# DATA UNDER STUDY:
+++
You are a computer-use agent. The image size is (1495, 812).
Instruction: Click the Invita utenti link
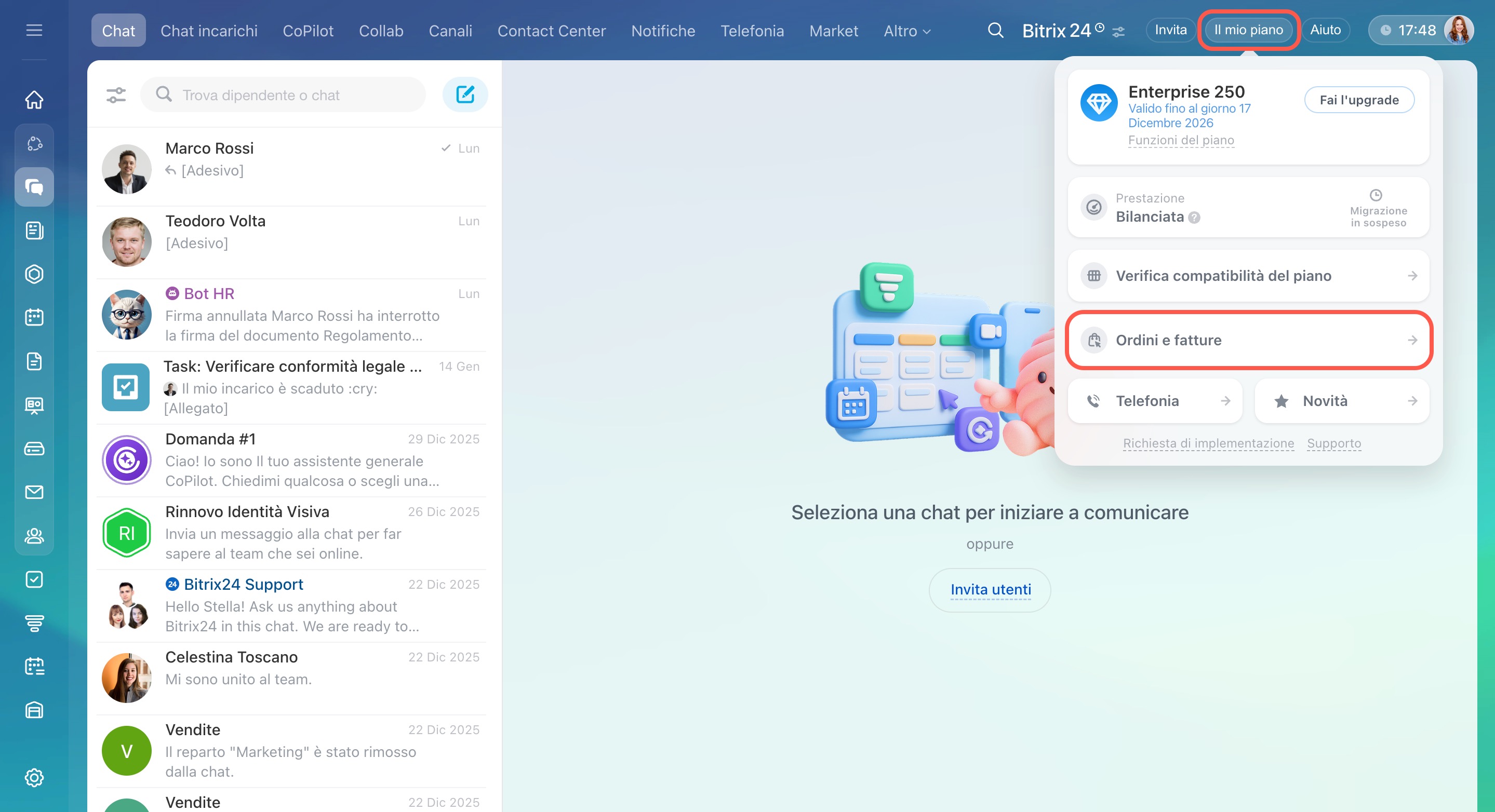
+++
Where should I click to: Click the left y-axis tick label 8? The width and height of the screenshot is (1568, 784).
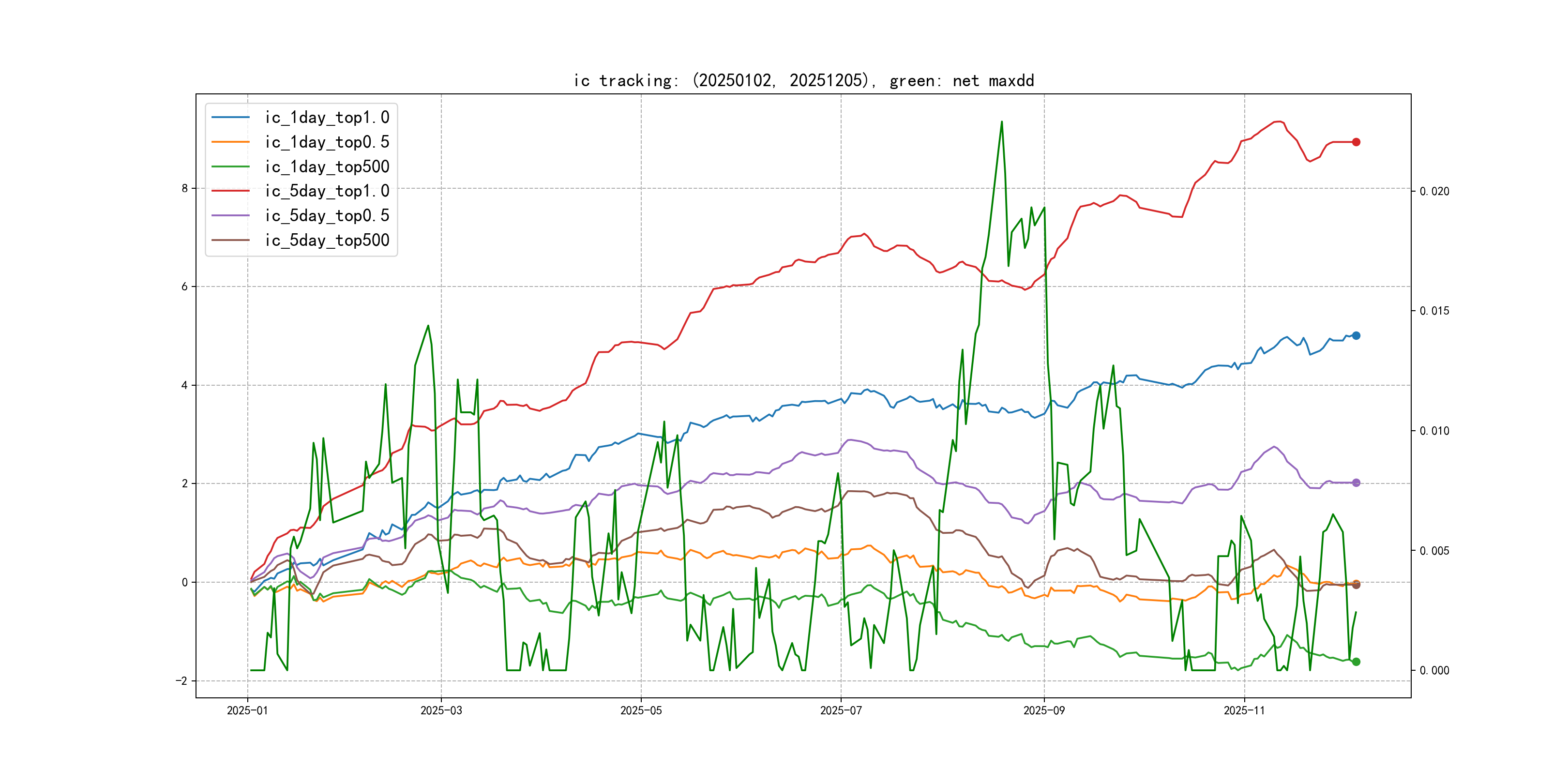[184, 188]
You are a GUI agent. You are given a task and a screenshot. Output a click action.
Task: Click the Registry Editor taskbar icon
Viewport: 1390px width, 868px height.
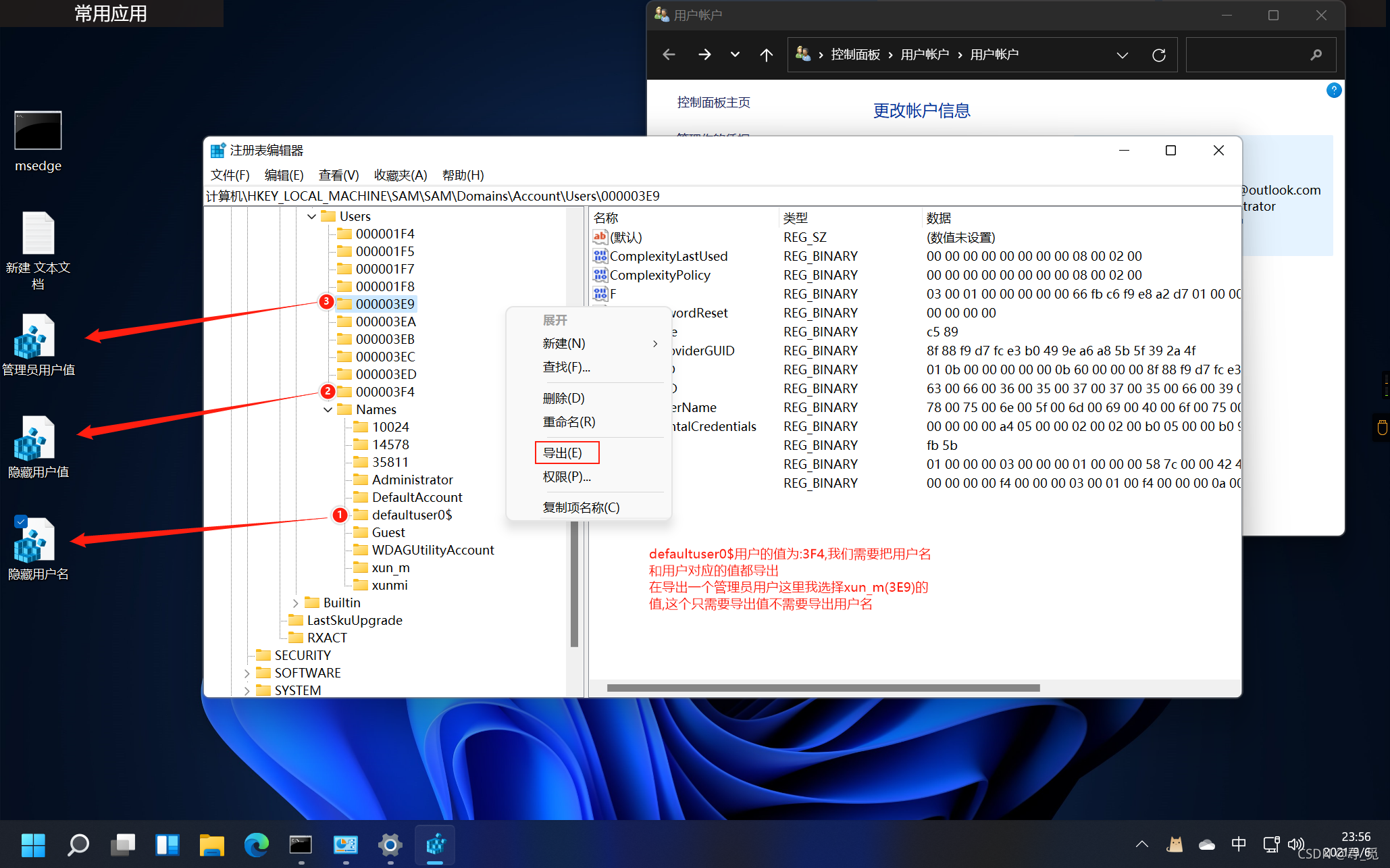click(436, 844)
+++
# EXERCISE OBJECTIVE:
Determine how many lines of the entries above carry the string "agent", and give that number alone.

# ANSWER BOX:
2